Quelle est la méthode démonstrative ? Kennedy s’approprie les codes de l’Amérique, puis les modèle à des fins politiques, avant d’affirmer son ambition réformiste. Dans Profiles in courage (1956), il rendait déjà hommage aux institutions américaines, tout en déclarant qu’elles ne valent que par la grandeur des hommes de talent qui les animent. Il revient ici sur les étapes de la construction de la nation américaine (la générosité devant les miséricordieux symbolisée par la Statue de la Liberté versus la violence inhérente à la construction de la nation américaine avec les nativistes, le Ku Klux Klan …) pour mieux défendre une politique migratoire ouverte (« Nous devons éviter ce que le poète irlandais John Boyle O’Reilly appelait ‘La charité organisée, parcimonieuse et glacée/Au nom d’un Christ prudent et statisticien’. La politique d’immigration devrait être généreuse ; elle devrait être juste ; elle devrait être souple »). A l’époque, l’enjeu était d’abolir les quotas basés sur la nationalité, ce à quoi parviendra le successeur de Kennedy à la Maison Blanche, L. Johnson avec le Hart-Celler Act de 1965.

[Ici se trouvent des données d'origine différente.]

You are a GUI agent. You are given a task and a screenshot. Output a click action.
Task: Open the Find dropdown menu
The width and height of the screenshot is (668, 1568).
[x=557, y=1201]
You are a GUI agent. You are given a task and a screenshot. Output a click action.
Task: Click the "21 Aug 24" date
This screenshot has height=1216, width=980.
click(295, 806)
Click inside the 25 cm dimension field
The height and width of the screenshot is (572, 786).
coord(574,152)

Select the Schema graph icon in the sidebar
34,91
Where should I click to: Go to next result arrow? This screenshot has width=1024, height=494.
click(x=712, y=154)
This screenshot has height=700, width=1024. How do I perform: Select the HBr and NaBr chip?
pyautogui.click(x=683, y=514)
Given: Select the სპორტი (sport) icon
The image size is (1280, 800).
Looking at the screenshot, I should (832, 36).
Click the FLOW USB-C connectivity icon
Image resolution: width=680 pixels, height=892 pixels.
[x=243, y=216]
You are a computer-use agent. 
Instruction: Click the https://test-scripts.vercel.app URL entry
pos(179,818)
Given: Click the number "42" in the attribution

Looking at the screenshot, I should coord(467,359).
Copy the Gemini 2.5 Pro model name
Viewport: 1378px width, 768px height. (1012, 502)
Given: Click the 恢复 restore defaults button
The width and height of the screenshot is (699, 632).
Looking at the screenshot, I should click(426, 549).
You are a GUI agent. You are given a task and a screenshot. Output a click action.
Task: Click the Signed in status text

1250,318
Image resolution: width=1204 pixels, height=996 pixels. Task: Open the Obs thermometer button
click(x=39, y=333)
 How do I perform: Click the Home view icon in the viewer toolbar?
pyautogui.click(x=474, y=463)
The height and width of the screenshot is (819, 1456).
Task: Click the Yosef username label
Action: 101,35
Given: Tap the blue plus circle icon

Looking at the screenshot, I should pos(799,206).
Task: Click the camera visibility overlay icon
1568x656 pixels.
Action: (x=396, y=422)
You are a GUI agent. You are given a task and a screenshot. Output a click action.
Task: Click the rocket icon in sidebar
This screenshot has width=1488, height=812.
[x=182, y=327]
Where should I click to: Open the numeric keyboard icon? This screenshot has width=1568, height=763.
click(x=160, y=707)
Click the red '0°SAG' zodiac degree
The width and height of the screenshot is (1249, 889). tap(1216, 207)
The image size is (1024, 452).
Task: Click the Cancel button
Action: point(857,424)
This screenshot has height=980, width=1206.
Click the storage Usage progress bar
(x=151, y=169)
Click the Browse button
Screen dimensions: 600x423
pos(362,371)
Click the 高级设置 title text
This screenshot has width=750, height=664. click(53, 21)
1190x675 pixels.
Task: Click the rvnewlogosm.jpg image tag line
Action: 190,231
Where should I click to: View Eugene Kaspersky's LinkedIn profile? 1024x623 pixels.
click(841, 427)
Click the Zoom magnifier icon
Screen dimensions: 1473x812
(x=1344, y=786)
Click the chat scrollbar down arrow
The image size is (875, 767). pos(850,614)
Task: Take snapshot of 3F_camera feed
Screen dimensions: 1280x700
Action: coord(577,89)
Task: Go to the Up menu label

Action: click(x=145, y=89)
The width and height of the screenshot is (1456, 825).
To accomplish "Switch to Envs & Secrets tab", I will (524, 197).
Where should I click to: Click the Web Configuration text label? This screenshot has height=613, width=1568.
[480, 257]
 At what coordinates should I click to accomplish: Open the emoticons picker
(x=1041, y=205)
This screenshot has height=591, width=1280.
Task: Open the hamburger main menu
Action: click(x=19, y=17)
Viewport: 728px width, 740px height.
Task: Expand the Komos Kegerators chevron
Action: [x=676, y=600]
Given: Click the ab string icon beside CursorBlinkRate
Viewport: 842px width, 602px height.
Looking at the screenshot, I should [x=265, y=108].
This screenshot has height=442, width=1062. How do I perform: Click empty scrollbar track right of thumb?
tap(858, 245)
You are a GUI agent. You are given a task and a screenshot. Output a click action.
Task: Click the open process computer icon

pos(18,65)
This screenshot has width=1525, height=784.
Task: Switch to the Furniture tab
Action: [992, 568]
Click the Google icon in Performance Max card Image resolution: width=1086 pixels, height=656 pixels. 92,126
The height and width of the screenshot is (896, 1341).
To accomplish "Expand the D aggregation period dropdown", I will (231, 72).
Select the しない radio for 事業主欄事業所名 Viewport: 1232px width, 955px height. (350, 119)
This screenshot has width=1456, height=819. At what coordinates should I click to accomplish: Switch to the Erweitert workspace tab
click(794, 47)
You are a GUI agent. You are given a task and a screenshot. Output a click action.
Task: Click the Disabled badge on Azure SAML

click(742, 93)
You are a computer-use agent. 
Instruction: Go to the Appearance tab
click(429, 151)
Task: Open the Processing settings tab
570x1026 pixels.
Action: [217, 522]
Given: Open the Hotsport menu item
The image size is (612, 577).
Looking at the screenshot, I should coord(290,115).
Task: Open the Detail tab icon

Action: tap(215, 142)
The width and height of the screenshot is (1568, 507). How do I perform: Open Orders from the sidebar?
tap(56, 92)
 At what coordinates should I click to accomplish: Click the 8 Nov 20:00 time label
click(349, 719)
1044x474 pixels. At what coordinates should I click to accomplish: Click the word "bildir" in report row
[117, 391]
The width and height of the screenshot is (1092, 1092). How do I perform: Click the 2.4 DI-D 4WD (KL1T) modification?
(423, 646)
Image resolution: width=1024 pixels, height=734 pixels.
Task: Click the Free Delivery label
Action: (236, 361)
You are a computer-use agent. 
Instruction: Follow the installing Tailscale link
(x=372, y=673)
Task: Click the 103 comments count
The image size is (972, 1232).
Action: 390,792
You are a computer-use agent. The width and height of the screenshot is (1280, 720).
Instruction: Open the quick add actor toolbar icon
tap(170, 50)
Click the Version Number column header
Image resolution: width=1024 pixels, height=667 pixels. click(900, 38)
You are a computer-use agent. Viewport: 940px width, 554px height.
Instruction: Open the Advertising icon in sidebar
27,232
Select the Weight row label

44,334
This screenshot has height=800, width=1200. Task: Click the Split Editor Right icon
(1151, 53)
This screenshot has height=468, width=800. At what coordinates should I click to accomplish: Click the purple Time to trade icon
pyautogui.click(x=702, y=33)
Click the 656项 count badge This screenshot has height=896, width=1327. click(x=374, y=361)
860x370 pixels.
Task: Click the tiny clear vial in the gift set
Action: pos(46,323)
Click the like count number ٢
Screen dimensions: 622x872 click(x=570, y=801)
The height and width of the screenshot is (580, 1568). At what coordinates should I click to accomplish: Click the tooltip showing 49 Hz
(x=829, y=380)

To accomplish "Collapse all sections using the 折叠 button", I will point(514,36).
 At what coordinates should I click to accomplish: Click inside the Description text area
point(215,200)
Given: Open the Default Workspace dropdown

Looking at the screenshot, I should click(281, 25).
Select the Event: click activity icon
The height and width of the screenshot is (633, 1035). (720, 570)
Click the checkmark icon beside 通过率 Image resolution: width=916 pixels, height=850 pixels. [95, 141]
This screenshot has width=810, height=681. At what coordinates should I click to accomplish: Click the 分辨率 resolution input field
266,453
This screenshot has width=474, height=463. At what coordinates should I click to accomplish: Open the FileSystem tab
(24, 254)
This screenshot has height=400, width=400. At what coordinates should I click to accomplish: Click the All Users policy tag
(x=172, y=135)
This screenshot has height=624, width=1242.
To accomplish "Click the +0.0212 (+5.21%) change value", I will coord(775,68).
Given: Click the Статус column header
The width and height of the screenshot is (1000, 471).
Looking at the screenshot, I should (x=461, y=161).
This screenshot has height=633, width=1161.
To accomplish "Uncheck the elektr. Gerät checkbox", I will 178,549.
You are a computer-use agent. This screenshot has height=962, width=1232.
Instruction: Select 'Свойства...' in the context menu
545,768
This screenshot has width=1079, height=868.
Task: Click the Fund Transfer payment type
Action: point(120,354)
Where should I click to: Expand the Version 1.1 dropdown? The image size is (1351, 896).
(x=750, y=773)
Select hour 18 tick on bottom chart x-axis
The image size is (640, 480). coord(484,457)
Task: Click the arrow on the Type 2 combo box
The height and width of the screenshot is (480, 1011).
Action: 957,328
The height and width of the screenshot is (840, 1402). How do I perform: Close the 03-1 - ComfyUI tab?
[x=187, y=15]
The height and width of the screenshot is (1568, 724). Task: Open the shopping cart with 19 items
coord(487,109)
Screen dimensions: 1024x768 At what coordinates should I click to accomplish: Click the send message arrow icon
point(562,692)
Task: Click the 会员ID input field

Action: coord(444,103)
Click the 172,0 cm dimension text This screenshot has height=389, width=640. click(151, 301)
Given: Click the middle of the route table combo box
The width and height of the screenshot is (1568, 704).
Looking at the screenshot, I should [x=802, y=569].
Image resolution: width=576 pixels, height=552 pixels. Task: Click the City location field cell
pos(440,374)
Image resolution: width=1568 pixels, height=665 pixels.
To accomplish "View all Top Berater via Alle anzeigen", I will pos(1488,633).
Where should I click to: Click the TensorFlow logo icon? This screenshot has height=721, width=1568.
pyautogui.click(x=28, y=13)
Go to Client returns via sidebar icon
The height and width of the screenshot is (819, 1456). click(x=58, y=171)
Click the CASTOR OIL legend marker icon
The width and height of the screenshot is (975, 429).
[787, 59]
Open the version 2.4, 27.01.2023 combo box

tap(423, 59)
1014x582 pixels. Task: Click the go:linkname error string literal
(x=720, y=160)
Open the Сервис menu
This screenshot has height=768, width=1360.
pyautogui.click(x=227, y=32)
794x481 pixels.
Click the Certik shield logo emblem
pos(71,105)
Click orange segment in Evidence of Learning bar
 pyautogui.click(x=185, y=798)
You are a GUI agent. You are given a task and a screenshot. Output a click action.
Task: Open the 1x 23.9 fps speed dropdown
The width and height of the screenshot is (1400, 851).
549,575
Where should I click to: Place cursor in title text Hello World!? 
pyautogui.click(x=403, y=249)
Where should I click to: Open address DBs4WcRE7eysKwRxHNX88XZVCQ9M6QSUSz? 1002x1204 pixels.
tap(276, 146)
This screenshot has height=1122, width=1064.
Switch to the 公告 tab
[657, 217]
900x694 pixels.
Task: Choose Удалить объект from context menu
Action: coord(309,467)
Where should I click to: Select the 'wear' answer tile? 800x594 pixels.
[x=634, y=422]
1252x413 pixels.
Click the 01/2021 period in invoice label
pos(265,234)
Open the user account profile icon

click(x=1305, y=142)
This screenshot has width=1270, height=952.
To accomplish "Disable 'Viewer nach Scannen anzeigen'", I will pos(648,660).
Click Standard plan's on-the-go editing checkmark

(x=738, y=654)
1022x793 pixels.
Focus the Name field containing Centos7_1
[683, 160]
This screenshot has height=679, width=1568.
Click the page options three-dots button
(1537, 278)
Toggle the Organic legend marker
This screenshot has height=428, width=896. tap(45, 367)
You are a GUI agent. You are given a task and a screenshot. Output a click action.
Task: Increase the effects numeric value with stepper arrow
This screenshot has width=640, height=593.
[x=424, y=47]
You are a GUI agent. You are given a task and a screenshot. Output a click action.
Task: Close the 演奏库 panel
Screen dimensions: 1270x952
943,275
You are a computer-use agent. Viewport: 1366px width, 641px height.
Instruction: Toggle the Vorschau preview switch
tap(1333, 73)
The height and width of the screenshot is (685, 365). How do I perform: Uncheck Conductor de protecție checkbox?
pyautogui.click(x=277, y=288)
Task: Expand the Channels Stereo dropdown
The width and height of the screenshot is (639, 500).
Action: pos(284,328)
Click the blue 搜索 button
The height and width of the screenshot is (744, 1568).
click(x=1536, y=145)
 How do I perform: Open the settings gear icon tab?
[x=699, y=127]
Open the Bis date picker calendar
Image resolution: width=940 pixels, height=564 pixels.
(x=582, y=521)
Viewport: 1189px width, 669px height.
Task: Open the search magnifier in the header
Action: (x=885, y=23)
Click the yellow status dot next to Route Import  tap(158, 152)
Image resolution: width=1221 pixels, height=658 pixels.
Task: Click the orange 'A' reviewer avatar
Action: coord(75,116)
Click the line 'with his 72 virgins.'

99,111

Ce texte court et rythmé vise juste. Il est clair que la politique migratoire est la clé de voûte de toute identité nationale : sur la question de l’entrée, du séjour et de l’intégration des étrangers ou de l’acquisition de la nationalité sont en jeu, à la fois, l’espoir d’individus en quête d’un refuge, les principes cardinaux d’hospitalité et de dignité, mais aussi la notion de frontière et la puissance d’un pays. C’est ce que souligne, dans sa belle préface, l’écrivain Laurent Gaudé, avec une formule que n’aurait pas renié Kennedy (ou sa plume Th. Sorensen) : « […] souvenons-nous de la puissance d’un pays lorsqu’il sait devenir un rêve pour ceux qui n’ont rien ». C’est dire aussi que ce document trouve une résonnance chez nous, quand on sait qu’un Français sur six compte un grand-parent étranger et que l’immigration, grâce à son jeu de transferts et d’échanges culturels, « fait notre importance et notre gloire » pour reprendre les mots de Fernand Braudel dans ses Ecrits sur l’histoire.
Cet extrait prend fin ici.